I continue to scratch my head not because of David’s statements that he’s yet to find any “killer applications” for Private Clouds but rather the continued unappetizing use of the definition (quoting Dimitry) of a Private Cloud:
In a nutshell, private clouds are Amazon-like cost-effective and scalable infrastructures but run by companies themselves within their firewalls.
This seems to be inline with Gartner’s view of Private Clouds also:
The future of corporate IT is in private clouds, flexible computing networks modeled after public providers such as Google and Amazon yet built and managed internally for each business’s users
My issue is again that of the referenced location and perimeter. It’s like we’ve gone back to the 80’s with our screened subnet architectural Maginot lines again! “This is inside, that is outside.”

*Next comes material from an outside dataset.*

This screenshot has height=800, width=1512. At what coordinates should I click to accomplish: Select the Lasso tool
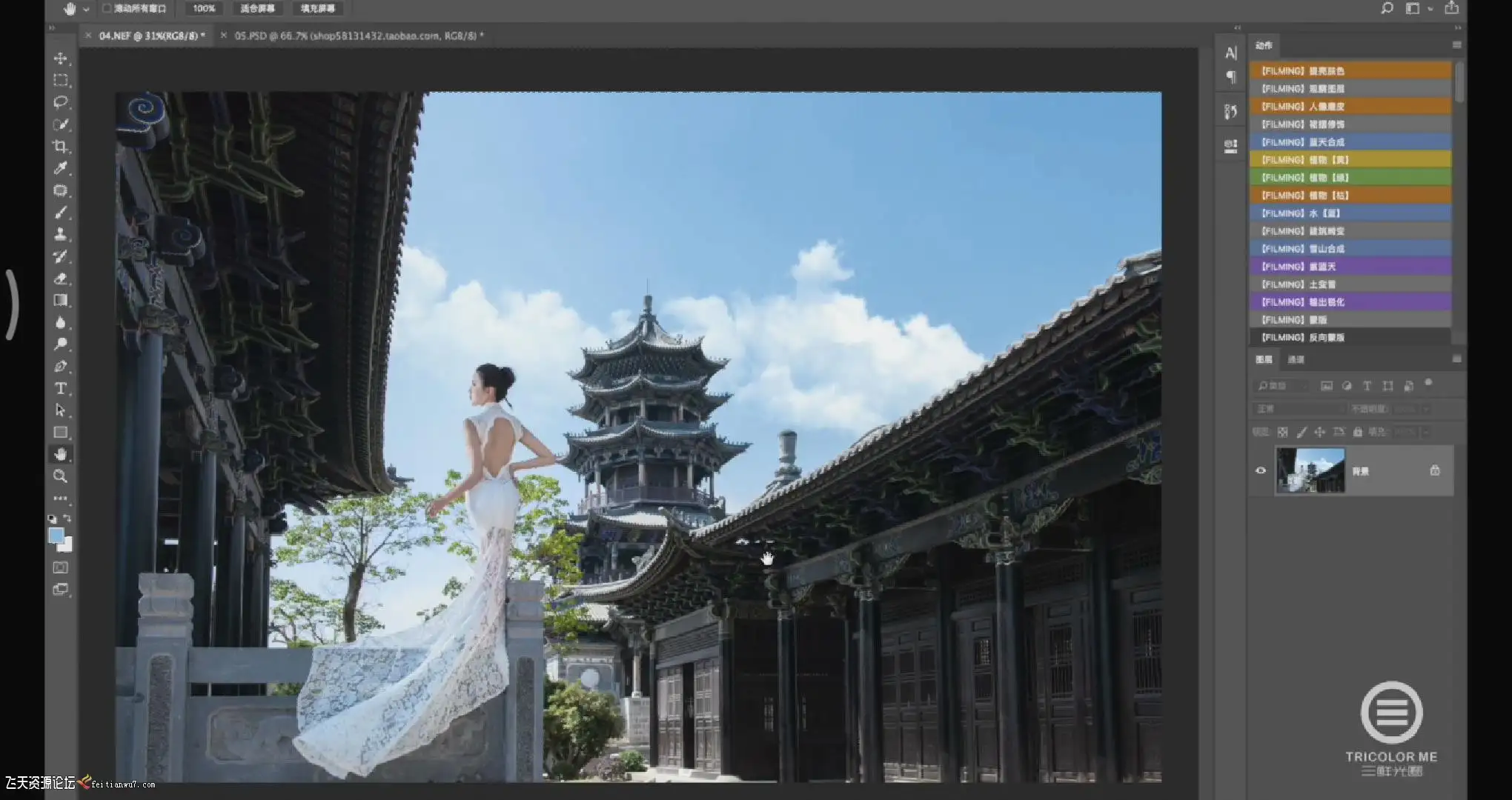61,101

That makes absolutely zero sense given the ubiquity, mobility and transitivity of information and platforms today. I understand the impetus to return back to the mainframe in the sky, but c’mon…
For me, I’d take a much more logical and measured approach to this definition. I think there’s a step missing in the definitions above and how Private Clouds really ought to be described and transitioned to.

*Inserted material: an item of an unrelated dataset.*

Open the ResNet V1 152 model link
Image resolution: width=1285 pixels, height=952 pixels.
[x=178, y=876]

I think that the definitions above are too narrow end exculpatory in definition when you consider that you are omitting solutions like GoGrid’s CloudCenter
concepts — extending your datacenter via VPN onto a cloud IaaS provider whose infrastructure is not yours, but offers you the parity or acceptable similarity in platform, control, policy enforcement, compliance, security and support to your native datacenter.
In this scenario, the differentiator between the “public” and “private” is then simply a descriptor defining from whom and where the information and applications running on that cloud may be accessed:
From the “Internet” = Public Cloud. From the “Intranet” (via a VPN connection between the internal datacenter and the “outsourced” infrastructure) = Private Cloud.
Private clouds are about extending the enterprise to leverage infrastructure that makes use of cloud computing capabilities and is not (only) about internally locating the resources used to provide service. It’s also not an all-or-nothing proposition.
It occurs to me that private clouds make a ton of sense as an enabler to enterprises who want to take advantage of cloud computing for any of the oft-cited reasons, but are loathe to (or unable to) surrender their infrastructure and applications without sufficient control.
Private clouds mean that an enterprise can decide how and how much of the infrastructure can/should be maintained as a non-cloud operational concern versus how much can benefit from the cloud.
Private clouds make a ton of sense; they provide the economic benefits of outsourced scaleable infrastructure that does not require capital outlay, the needed control over that infrastructure combined with the ability to replicate existing topologies and platforms and ultimately the portability of applications and workflow.
These capabilities may eliminate the re-write and/or re-engineering of applications like is often required when moving to typical IaaS (infrastructure as a Service) player such as Amazon.
From a security perspective — which is very much my focus — private clouds provide me with a way of articulating and expressing the value of cloud computing while still enabling me to manage risk to an acceptable level as chartered by my mandate.
I get all the benefits of elasticity, utility billing, storage, etc., don’t have to purchase the hardware, and I decide based upon risk what I am willing to yield to that infrastructure.
David brought up the notion of proprietary vendor lock-in, but yet we see GoGrid has also open sourced their CloudCenter API OpenSpec…
Clearly I’m mad because I simply don’t see why folks are painting Private Clouds into a corner only to say that we’re years away from recognizing their utility when in fact we have the technology, business need and capability to deliver them today.